(Stored items)

◇ ◇ ◇

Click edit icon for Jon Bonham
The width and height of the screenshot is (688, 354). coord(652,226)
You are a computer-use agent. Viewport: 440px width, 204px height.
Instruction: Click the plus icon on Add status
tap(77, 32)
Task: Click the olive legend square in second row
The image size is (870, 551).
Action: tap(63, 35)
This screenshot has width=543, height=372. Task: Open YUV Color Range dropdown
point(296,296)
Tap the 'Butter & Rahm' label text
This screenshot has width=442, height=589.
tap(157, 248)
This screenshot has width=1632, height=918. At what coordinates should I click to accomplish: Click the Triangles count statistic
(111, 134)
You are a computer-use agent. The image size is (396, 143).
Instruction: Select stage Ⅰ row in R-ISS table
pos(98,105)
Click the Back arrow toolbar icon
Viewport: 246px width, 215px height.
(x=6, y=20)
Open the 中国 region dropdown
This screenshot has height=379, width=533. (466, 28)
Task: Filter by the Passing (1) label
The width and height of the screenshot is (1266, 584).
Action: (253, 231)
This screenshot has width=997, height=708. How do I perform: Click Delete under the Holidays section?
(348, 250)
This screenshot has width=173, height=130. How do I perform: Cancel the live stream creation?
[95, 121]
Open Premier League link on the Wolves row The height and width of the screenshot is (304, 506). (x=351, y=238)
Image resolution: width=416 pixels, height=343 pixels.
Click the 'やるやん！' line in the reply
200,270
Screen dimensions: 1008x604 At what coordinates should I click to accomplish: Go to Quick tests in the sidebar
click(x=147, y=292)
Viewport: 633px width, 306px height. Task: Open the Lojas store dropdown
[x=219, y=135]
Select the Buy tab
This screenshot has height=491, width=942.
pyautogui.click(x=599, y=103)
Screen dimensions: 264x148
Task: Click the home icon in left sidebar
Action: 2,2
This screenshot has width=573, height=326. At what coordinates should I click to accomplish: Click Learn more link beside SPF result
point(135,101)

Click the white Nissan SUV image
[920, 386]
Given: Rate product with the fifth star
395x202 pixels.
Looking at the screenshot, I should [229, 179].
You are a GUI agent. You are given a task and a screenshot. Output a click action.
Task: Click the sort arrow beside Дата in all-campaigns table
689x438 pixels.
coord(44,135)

◇ ◇ ◇

◆ Directions ◆
Nothing in the data should be altered; please repeat it exactly.

◆ Task output ◆
Click edit icon for Jon Bonham
The width and height of the screenshot is (688, 354). coord(652,226)
You are a computer-use agent. Viewport: 440px width, 204px height.
Instruction: Click the plus icon on Add status
tap(77, 32)
Task: Click the olive legend square in second row
The image size is (870, 551).
Action: tap(63, 35)
This screenshot has width=543, height=372. Task: Open YUV Color Range dropdown
point(296,296)
Tap the 'Butter & Rahm' label text
This screenshot has width=442, height=589.
tap(157, 248)
This screenshot has width=1632, height=918. At what coordinates should I click to accomplish: Click the Triangles count statistic
(111, 134)
You are a computer-use agent. The image size is (396, 143).
Instruction: Select stage Ⅰ row in R-ISS table
pos(98,105)
Click the Back arrow toolbar icon
Viewport: 246px width, 215px height.
(x=6, y=20)
Open the 中国 region dropdown
This screenshot has height=379, width=533. (466, 28)
Task: Filter by the Passing (1) label
The width and height of the screenshot is (1266, 584).
Action: (253, 231)
This screenshot has width=997, height=708. How do I perform: Click Delete under the Holidays section?
(348, 250)
This screenshot has width=173, height=130. How do I perform: Cancel the live stream creation?
[95, 121]
Open Premier League link on the Wolves row The height and width of the screenshot is (304, 506). (x=351, y=238)
Image resolution: width=416 pixels, height=343 pixels.
Click the 'やるやん！' line in the reply
200,270
Screen dimensions: 1008x604 At what coordinates should I click to accomplish: Go to Quick tests in the sidebar
click(x=147, y=292)
Viewport: 633px width, 306px height. Task: Open the Lojas store dropdown
[x=219, y=135]
Select the Buy tab
This screenshot has height=491, width=942.
pyautogui.click(x=599, y=103)
Screen dimensions: 264x148
Task: Click the home icon in left sidebar
Action: 2,2
This screenshot has width=573, height=326. At what coordinates should I click to accomplish: Click Learn more link beside SPF result
point(135,101)

Click the white Nissan SUV image
[920, 386]
Given: Rate product with the fifth star
395x202 pixels.
Looking at the screenshot, I should [229, 179].
You are a GUI agent. You are given a task and a screenshot. Output a click action.
Task: Click the sort arrow beside Дата in all-campaigns table
689x438 pixels.
coord(44,135)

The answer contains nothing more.